### PROVIDED DATA
******
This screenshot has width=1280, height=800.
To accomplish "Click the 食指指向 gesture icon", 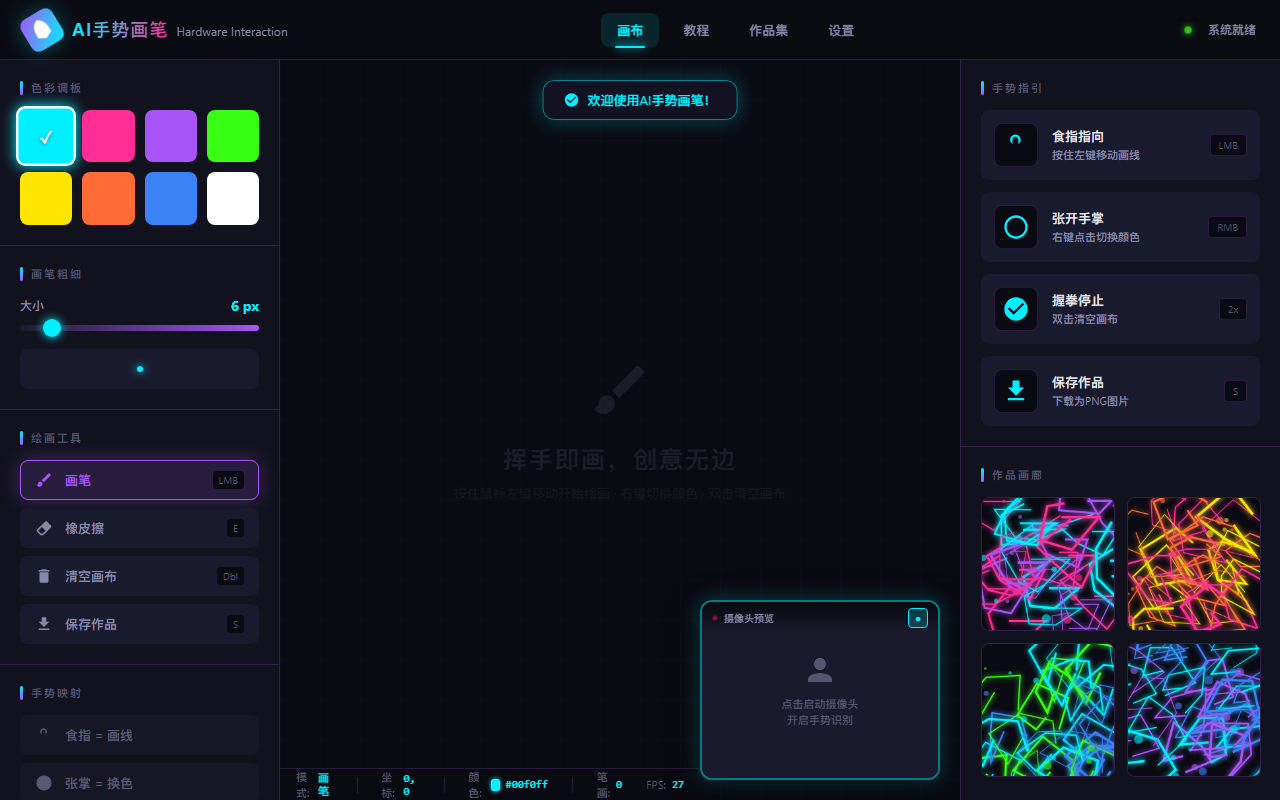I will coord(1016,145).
******
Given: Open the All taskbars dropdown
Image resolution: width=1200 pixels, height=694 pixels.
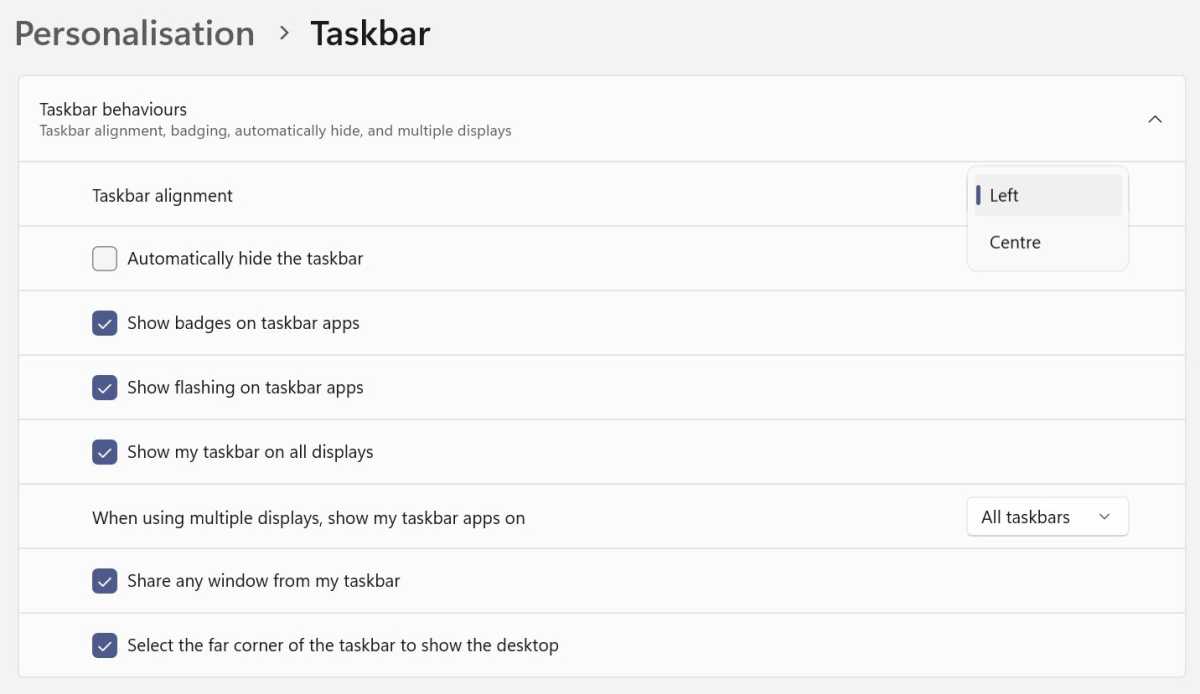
******
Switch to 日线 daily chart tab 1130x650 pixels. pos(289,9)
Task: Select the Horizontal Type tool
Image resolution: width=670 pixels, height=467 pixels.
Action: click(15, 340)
******
### WHAT NEEDS TO BE DONE
Set down exactly the lines of the data above, beginning with the line that has "Given: Open the All taskbars dropdown" and ending with the line that has "Image resolution: width=1200", and no others.

### THE ANSWER
Given: Open the All taskbars dropdown
Image resolution: width=1200 pixels, height=694 pixels.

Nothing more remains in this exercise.